Dataset records:
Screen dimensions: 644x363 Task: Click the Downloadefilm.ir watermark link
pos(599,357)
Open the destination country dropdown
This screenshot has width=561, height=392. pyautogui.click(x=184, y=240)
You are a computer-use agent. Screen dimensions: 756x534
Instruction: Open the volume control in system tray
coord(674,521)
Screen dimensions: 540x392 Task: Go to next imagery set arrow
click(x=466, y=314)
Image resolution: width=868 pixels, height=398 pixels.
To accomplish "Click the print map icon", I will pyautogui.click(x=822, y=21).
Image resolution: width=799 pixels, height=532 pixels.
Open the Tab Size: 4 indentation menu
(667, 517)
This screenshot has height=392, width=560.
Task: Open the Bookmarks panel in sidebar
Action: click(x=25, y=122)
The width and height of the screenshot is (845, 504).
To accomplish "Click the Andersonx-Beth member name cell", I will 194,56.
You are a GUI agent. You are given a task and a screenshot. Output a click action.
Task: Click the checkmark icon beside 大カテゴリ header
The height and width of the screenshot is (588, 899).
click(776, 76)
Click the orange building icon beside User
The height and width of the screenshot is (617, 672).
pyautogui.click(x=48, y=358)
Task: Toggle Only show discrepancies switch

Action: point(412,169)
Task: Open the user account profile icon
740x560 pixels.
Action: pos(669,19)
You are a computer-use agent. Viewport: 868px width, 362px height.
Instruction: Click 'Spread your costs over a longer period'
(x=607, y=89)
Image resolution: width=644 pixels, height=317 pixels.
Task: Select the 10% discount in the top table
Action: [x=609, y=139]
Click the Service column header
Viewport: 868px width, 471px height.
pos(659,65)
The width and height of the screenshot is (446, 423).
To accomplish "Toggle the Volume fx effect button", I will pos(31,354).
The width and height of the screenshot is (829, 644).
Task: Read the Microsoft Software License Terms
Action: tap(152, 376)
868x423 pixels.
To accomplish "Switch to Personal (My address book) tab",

WHAT TO DO: The lines to extract from the data above begin with the line containing "740x560 pixels." and end with the line containing "You are a computer-use agent. Viewport: 868px". Extract them exactly, including both.

COMPLETED TASK:
740x560 pixels.
Action: pos(669,19)
You are a computer-use agent. Viewport: 868px width, 362px height.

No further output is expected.